At opening circle, we talked about how lovely it is to be here with people willing to eat this way. Not just for the solidarity and the simplicity of not having to cater to individual likes and dislikes, but also because that mutual commitment to health and well-being spills over into our relationships with each other and that's a lovely thing.

Monday, July 1, 2013

Day 113 Getting my annual wellness exam

Today I had my annual exam with my doctor, who was as excited as I was with the weight loss (26 pounds to this point) and the big reversal in my lipid panel numbers. Laurie's been my doctor for over a decade and she's gently encouraged me to change what I eat and kept me aware of the diabetic implications of obesity. But she's never bullied me or tried to frighten me or done anything to belittle me in my resistance to change. And I am really grateful for that.

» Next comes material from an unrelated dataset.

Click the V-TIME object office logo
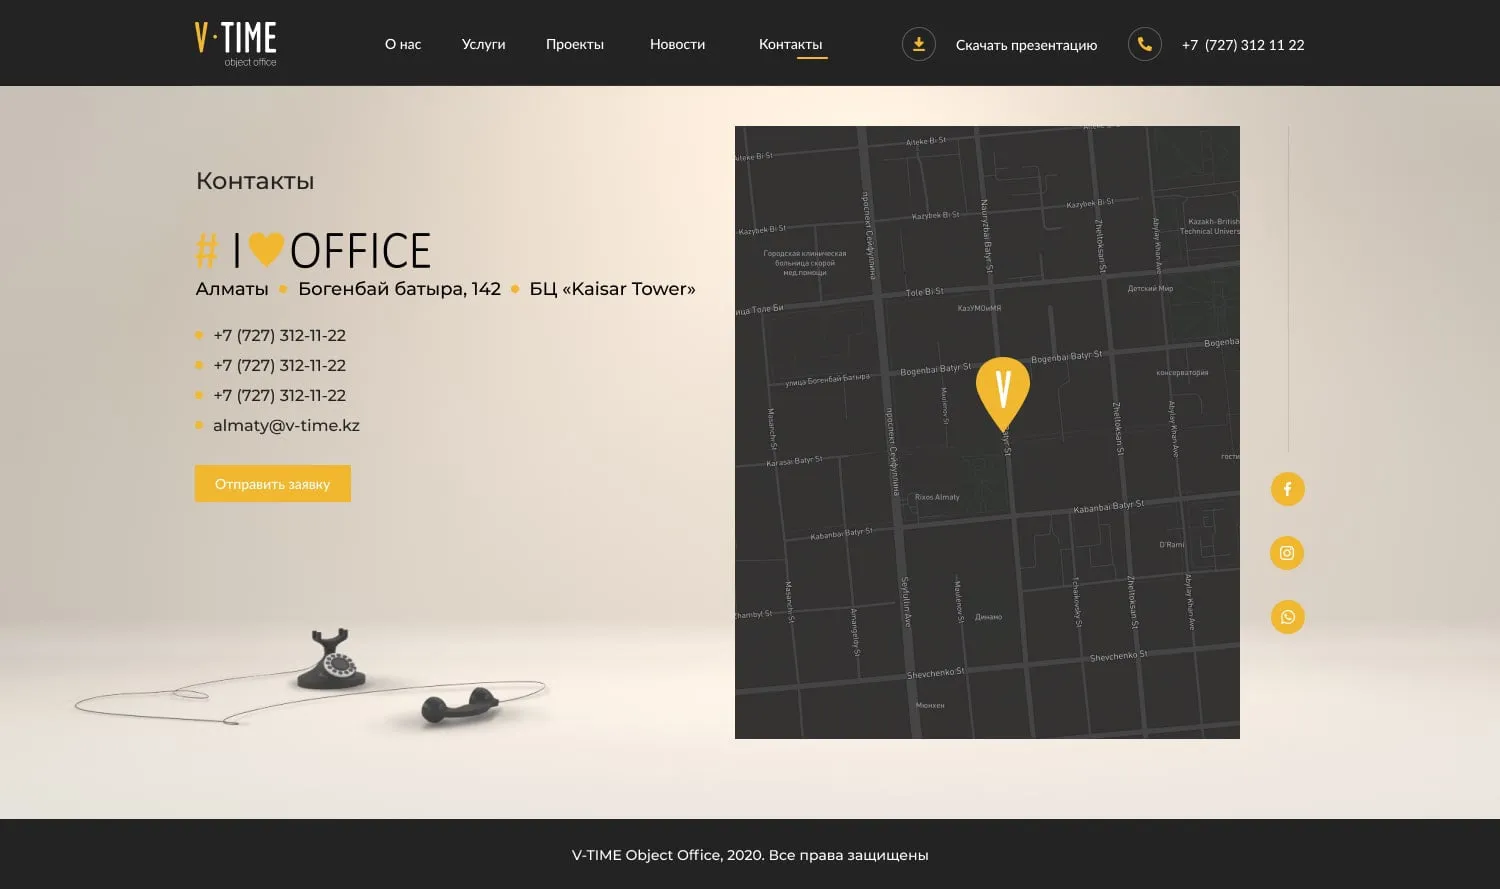 click(236, 44)
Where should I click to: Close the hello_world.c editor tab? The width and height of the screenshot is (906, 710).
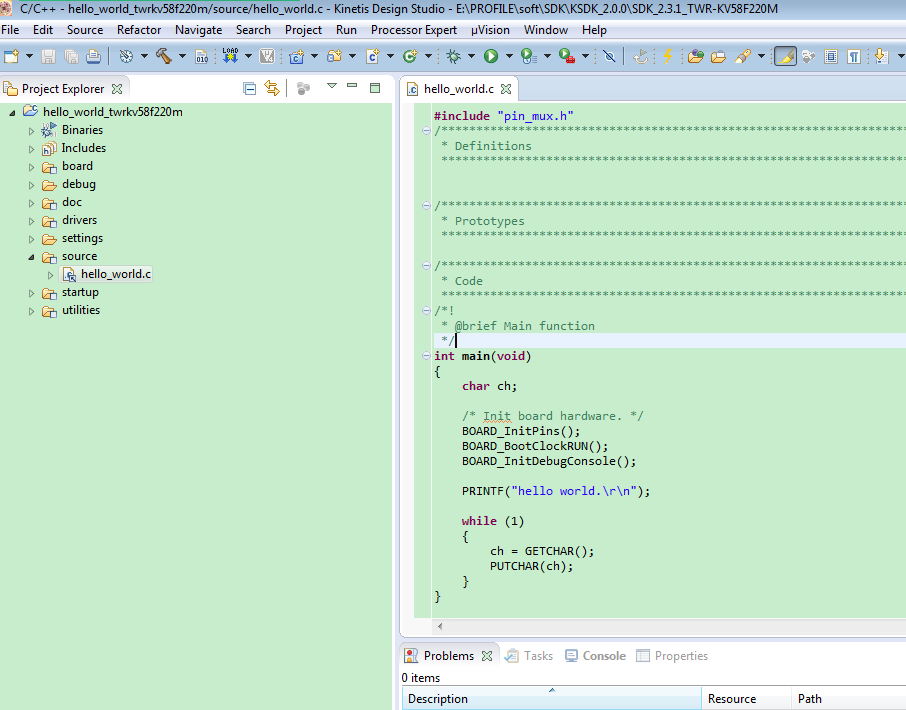pyautogui.click(x=505, y=89)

So it was very nice to share my current path with her and get her encouragement to keep it up. We had a talk about cholesterol medication and she agreed that I should stop taking it and retest in a month to see if my body can maintain healthy levels on its own. She also agreed that I could cut my blood pressure medication in half and monitor that. Having her remove hyperlipidemia from my chart felt like a huge victory! Hurray!